J’ai admiré les dons de « sourcier » de Patricio. Nous sommes partis dans une famille pour trouver un endroit où creuser un puits, car l’eau est vraiment trop éloignée. Patricio travaille en expert et détermine, avec son fil de fer, la qualité de l’eau, la profondeur du puits, le débit et finalement le meilleur endroit par rapport à la propriété.

Miguelito (PFJ) qui vit à San Bartolo, est venu pour faire sa retraite ici à La Garnacha. J’ai pu ainsi voir les liens qui les unissent et qui diminuent la solitude et de Patricio et de Miguelito car ils sont bien contents de parler et de prolonger des bonnes discussions sur le plan théologique et spirituel.


***

Je suis ensuite reparti au Mexique!

Je suis donc arrivé le 1er février à Ciudad Hidalgo. Joie de retrouver les frères et de découvrir ces montagnes et ce paysage si particulier que tout le monde admire.

Dans les journaux et les médias internationaux on parle beaucoup de cette région de Michoacán. De fait, il y a en ce moment de grands problèmes de sécurité, et les enlèvements et les demandes de rançons ne sont pas des choses exceptionnelles. Les frères connaissent directement certaines personnes qui ont vécu ce drame qui les frappe et les traumatise, même s’ils en sortent vivants : Quelle insécurité et quelle angoisse continuelle ! Ce qui m’étonne c’est comment a pu se développer un pouvoir « malo » avec des gens « malas » dans un pays si religieux, où on fait constamment référence à la Vierge de la Guadalupe, où les gens se découvrent en passant devant les églises et se signent même dans le bus, où la moindre communauté a une église et demande la messe chaque dimanche (les frères vont dire la messe dans deux communautés qui n’ont pas plus de 30 fidèles).

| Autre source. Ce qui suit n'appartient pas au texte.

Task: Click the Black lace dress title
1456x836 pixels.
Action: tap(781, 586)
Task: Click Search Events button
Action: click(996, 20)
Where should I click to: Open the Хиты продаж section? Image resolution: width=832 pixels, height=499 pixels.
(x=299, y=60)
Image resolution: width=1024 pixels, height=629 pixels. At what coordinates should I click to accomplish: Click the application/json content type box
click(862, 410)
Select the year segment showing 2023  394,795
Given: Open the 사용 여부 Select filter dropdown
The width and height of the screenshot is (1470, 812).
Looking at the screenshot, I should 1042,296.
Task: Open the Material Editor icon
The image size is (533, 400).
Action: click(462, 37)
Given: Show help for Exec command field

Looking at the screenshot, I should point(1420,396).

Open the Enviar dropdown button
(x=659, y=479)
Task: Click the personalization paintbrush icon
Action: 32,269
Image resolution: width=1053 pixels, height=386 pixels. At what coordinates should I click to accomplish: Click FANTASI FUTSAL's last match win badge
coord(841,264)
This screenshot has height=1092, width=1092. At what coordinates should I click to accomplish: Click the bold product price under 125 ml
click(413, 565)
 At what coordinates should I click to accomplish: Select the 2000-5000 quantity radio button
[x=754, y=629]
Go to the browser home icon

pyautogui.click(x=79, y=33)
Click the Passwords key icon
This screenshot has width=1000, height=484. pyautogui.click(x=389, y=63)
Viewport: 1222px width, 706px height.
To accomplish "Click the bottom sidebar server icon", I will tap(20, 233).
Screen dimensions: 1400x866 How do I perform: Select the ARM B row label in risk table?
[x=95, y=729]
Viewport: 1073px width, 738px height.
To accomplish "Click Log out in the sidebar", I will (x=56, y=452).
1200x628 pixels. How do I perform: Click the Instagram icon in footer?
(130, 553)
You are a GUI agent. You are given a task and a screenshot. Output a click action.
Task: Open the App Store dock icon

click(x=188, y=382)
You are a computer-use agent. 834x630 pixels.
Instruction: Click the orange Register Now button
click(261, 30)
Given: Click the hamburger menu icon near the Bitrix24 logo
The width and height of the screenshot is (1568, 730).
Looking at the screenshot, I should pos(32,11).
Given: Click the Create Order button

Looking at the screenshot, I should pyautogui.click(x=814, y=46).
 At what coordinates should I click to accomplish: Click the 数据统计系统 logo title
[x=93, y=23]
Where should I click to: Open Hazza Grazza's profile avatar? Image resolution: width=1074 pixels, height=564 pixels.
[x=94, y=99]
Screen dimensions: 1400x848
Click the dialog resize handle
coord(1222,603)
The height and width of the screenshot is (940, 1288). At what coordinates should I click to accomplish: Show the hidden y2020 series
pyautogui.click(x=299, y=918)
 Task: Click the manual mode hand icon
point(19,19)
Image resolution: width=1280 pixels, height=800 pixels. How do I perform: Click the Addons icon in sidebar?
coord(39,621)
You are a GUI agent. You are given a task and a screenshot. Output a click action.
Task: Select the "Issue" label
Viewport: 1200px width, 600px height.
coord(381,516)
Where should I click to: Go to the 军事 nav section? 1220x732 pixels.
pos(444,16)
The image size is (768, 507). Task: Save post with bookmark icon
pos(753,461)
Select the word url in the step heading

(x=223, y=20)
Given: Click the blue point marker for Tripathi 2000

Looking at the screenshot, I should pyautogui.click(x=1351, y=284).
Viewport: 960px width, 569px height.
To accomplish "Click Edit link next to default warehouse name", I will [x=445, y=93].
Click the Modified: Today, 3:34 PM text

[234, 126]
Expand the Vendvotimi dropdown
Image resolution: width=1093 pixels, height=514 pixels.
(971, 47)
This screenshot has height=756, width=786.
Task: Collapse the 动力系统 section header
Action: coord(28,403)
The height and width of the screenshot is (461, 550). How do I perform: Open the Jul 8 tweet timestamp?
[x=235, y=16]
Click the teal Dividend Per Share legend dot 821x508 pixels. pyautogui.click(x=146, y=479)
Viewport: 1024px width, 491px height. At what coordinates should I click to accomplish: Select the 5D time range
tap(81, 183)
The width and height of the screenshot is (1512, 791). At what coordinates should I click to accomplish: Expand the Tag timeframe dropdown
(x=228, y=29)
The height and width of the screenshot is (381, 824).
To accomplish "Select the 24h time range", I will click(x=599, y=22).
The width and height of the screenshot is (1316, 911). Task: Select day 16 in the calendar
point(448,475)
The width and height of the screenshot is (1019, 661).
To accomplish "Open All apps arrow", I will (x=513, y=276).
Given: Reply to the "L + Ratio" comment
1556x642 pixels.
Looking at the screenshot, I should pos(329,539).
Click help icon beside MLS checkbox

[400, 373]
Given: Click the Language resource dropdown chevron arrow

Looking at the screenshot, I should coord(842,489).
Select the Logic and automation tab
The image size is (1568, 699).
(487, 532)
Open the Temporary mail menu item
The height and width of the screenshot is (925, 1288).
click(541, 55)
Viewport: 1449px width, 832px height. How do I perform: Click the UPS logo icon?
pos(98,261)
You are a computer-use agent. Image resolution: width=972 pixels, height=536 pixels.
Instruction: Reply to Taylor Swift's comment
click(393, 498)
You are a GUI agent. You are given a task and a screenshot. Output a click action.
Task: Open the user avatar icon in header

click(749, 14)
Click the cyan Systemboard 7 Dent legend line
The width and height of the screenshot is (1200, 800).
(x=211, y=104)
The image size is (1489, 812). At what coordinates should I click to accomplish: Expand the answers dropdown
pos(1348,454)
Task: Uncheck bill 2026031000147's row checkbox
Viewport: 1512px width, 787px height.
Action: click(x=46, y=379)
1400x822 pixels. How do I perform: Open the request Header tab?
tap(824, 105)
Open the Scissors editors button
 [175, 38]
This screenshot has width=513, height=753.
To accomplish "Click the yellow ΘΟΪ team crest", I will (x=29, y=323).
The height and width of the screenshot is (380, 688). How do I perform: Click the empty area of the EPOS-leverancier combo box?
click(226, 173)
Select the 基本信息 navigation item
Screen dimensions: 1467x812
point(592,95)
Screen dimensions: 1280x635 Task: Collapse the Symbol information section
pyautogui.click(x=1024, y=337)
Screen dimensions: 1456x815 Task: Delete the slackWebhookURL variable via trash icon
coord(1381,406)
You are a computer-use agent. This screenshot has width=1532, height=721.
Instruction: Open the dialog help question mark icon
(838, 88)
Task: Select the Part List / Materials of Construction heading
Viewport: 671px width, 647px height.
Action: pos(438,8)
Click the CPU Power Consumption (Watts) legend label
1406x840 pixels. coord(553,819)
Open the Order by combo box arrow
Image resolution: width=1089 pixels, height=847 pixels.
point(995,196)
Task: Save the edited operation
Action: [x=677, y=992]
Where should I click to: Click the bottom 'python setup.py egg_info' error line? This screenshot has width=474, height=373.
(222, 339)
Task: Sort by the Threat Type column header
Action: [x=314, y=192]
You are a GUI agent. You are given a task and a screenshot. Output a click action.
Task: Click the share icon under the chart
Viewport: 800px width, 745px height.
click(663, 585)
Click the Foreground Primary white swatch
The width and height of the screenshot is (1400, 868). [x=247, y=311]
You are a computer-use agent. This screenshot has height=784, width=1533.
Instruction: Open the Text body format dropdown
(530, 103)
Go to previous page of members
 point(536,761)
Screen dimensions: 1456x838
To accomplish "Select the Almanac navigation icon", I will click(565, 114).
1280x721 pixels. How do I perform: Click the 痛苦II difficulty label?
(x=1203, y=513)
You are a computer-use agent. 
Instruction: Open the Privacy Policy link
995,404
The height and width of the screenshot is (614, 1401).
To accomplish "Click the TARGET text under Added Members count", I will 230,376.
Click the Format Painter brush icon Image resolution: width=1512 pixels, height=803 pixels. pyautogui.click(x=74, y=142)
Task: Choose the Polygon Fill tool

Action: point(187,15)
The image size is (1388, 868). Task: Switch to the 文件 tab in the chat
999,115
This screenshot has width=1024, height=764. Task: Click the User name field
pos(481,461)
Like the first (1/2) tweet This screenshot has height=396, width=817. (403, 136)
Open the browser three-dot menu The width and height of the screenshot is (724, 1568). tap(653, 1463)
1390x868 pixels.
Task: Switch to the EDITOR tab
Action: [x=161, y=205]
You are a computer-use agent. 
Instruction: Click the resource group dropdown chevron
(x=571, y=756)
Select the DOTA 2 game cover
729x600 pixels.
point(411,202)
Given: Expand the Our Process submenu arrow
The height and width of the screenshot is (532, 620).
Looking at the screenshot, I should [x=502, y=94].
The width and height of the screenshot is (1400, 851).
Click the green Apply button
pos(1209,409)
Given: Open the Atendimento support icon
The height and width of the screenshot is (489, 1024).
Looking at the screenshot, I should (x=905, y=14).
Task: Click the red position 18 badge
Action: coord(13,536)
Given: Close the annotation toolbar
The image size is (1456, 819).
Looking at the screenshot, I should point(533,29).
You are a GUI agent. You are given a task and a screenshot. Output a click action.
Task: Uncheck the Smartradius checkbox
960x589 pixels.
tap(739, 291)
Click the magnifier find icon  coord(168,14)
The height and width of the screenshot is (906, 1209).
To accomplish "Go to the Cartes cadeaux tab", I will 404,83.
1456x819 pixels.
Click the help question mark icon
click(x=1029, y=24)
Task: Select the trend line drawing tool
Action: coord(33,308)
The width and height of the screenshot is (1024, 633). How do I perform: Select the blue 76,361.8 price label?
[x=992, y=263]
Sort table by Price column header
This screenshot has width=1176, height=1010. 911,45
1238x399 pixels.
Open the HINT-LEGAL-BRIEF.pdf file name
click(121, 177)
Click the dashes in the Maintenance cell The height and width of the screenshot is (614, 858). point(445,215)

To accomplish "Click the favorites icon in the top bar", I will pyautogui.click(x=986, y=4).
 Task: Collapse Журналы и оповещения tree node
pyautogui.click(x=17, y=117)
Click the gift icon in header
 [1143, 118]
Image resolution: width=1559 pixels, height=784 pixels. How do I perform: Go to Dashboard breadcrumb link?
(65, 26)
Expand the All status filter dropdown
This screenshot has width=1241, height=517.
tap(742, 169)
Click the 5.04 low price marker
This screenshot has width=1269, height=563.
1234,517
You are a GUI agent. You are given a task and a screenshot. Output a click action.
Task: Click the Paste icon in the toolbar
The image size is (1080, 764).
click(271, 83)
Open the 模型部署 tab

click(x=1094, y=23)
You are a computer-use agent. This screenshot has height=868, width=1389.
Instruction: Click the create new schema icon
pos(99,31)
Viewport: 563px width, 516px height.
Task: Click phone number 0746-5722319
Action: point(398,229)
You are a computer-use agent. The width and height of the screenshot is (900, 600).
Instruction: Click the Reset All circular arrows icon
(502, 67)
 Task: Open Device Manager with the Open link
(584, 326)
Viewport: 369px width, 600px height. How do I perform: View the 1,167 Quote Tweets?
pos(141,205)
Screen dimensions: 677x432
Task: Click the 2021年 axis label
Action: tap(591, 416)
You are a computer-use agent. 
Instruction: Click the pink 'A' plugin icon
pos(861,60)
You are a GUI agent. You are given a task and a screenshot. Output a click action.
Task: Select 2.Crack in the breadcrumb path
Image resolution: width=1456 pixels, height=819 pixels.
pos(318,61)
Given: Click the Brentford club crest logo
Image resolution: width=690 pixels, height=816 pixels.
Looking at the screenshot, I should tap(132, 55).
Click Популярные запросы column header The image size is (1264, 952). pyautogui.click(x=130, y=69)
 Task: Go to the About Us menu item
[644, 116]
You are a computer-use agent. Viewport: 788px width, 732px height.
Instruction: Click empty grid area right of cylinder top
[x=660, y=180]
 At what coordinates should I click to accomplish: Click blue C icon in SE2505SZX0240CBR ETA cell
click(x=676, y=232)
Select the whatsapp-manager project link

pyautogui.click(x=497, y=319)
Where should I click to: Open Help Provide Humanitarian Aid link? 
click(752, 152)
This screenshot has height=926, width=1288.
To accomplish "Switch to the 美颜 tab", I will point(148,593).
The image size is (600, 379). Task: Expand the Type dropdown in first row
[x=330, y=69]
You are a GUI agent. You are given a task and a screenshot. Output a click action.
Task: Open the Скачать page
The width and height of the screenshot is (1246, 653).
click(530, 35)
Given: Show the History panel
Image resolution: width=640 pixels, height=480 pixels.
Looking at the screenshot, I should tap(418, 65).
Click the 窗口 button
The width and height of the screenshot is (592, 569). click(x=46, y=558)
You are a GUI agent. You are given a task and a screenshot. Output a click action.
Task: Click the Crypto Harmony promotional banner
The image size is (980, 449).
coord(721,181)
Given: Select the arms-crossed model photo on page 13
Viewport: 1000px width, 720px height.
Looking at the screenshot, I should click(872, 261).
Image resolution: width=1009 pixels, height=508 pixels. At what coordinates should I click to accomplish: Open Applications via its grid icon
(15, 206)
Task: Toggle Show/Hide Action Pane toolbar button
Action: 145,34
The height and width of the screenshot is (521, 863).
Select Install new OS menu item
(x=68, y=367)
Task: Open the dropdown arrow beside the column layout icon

Mais ma question est sans réponse, et les frères sont là, parmi les gens, et la relation avec eux est merveilleuse. On prend le temps de saluer tout le monde, à l’église et en route. C’est une coutume très importante ici : on s’arrête quand on se croise et on se salue avec beaucoup de chaleur. Les frères ont une camionnette qui leur permet de ramasser toutes les connaissances qui vont en ville (le village est à 4 km de Ciudad Hidalgo). Ce rythme est un signe très important : les gens ont accueilli les frères avec beaucoup de gentillesse… et voici que les frères ont su accueillir le rythme de leurs voisins. Cette présence permet aux frères d’être dans une relation toute simple et de pouvoir aller manger dans n’importe quelle maison, aussi pauvre soit-elle. Les frères font partie du village, et tout est possible dans ce cadre familial.

Ciudad
    Nous avons célébré le 2 février (la journée de la vie religieuse) en deux fois. Une première célébration entre nous, et plus tard, avec les religieuses de Ciudad Hidalgo. J’ai repensé à la situation de Marie et Joseph qui offre Jésus à Dieu, et je vois dans cet acte ce qui se passe pour nous dans notre consécration religieuse (ou dans un service comme celui que je vis actuellement) : Il y a d’un côté un appel de Dieu et la relation personnelle avec Dieu est réelle, mai notre consécration à Dieu se fait dans une communauté, et c’est pourquoi je crois qu’on peut dire que ce sont mes frères qui m’offrent à Dieu et ce sont mes frères qui me mettent dans cette situation de « service ».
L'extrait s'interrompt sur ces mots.